A couple of months ago, there was an interesting debate in the Quantum Foundations group here at PI, with the above title. Unfortunately, I missed it, but it is an interesting question given that QF is becoming increasingly popular amongst young physicists, whilst remaining a relatively obscure and controversial subject in most of the mainstream physics community. Here are 3 possible answers to the question:
1. The goal of QF is to correctly predict the result of an experiment for which the standard approach to QM gives the wrong result. That is, we are in the business of providing alternative theories, that will eventually superseed QM. Work on things like spontaneous collapse models or nonlinear modifications to the Schroedinger equation falls into this category.

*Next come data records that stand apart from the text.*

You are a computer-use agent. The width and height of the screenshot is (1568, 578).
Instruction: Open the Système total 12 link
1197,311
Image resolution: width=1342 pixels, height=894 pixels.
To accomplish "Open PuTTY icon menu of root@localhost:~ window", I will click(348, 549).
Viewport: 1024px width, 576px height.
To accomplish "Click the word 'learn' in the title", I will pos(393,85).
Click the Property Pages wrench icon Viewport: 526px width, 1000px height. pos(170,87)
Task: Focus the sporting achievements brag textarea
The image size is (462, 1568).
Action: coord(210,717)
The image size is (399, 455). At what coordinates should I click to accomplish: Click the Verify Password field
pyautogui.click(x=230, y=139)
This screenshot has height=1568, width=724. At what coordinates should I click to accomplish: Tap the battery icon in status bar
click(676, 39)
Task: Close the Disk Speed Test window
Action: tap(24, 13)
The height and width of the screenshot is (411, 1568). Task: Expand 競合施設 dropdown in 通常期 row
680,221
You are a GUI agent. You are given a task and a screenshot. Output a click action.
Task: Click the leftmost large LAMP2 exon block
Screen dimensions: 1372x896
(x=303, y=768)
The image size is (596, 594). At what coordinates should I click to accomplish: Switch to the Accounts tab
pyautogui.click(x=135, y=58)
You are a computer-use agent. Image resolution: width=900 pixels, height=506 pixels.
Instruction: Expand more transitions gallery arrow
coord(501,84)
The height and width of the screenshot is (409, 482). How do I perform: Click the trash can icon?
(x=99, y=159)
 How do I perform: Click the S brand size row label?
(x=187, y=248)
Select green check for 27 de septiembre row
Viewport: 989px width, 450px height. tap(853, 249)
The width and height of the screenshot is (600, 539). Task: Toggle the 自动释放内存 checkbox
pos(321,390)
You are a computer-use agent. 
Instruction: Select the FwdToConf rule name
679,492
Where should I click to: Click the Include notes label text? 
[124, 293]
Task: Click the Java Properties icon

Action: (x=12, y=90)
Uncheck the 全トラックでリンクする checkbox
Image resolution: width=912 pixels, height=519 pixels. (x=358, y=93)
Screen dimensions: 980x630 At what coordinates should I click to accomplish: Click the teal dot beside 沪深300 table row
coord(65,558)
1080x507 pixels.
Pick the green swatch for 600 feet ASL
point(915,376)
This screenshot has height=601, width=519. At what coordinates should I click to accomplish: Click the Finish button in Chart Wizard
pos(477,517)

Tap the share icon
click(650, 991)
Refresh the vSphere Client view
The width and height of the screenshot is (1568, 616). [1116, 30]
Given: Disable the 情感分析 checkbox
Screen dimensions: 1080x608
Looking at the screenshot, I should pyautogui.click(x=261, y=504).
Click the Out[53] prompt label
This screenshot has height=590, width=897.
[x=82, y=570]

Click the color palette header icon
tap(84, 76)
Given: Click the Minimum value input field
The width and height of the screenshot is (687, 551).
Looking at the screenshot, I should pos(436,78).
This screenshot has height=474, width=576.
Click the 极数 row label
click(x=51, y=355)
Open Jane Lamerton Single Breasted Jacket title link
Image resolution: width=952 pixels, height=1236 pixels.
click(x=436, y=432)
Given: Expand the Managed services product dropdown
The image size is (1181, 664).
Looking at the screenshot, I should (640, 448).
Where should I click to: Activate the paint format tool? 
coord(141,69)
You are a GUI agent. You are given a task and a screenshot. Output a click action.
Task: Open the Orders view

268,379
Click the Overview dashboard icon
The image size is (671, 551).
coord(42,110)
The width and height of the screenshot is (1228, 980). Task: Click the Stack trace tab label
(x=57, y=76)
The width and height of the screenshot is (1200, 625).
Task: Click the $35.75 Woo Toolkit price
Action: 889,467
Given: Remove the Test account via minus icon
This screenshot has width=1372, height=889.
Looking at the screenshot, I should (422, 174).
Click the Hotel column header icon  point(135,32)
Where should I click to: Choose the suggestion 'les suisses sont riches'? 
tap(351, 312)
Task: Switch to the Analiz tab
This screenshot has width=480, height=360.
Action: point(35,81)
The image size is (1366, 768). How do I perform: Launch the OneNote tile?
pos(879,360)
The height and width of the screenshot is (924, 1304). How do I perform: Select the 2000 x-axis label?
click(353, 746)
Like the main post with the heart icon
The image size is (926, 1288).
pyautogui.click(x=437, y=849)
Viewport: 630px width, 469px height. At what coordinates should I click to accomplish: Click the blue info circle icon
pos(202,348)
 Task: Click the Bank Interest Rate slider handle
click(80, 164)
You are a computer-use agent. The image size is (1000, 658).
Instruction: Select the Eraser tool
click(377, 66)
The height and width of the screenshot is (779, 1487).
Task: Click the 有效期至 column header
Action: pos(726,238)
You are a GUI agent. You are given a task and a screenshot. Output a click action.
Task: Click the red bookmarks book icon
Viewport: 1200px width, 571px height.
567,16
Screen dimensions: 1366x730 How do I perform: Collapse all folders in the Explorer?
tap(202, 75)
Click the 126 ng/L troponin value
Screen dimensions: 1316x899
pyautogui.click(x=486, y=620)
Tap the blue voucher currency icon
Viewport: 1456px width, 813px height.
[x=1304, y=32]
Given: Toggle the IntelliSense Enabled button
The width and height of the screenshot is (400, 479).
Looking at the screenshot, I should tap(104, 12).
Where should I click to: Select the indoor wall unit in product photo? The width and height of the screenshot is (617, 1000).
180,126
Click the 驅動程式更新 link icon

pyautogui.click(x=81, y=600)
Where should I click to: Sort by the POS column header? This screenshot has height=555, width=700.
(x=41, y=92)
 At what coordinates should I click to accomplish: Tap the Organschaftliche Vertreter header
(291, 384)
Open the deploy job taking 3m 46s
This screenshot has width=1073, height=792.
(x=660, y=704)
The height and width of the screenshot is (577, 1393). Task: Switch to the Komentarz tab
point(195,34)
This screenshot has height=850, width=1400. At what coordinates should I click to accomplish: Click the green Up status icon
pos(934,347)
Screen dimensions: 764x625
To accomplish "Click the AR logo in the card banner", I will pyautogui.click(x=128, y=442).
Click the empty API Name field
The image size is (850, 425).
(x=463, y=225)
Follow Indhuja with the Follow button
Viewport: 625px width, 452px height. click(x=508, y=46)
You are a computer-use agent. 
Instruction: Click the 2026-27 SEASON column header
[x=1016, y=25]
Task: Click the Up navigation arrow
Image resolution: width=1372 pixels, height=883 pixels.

2. The goal of QF is not to contradict QM within its domain of applicability, but it should suggest possible alterntive approaches in cases where we are currently uncertain how to go about applying quantum theory. The archetypal example of this is quantum gravity, although to be fair it is more common to hear foundations people give this response than to find them actually working on it. Notable exceptions are the work of Gell-Man, Hartle, Isham and collaborators, which draws on the Consistent Histories formalism, and the recent work of Lucien Hardy.
3. The goal of QF is not to contradict QM at all, but it should suggest a variety of different ways to conceoptualize the subject, suggesting new possible experiments and theory that would have been difficult to imagine without considerable insight from QF. The main example we have of this is the field of quantum information. David Deutsch arrived at quantum computing by thinking about the many-worlds interpretation and Schumacher compression bears some similarity to the frequentist justifications of the quantum probability rule that began in Everett’s thesis. More recently, the Bayesian viewpoint of Caves, Fuchs, Schack, et. al. leads to new ways of doing quantum tomography and new variants of the quantum de-Finetti theorem, which have applications in quantum cryptography.
4. The goal of QF is not to bother mainstream physics at all, but to come up with the most consistent and reasonable interpretation of QM possible, involving minimal unverifiable assumptions about the nature of reality.
In my view, all four points of view can be justified. However, I think it is very useful to spell out exactly what we are up to to the rest of the world. A large portion of the physics community is skeptical about QF and, in my opinion, this is probably because they think we are all doing 1 or 4. If this were the case, I think I would agree with them, since QM has withstood a vast array of experimental tests and most of the alternatives suggested under category 1 seem contrived at best to me. Also, it is difficult to see what 4 could ever contribute to the rest of physics. It is also a problem that is better left to philosophers, since they are better qualified to tackle it.
To me, 2 and 3 seem like the most promising avenues of research for physicists who are interested in the field.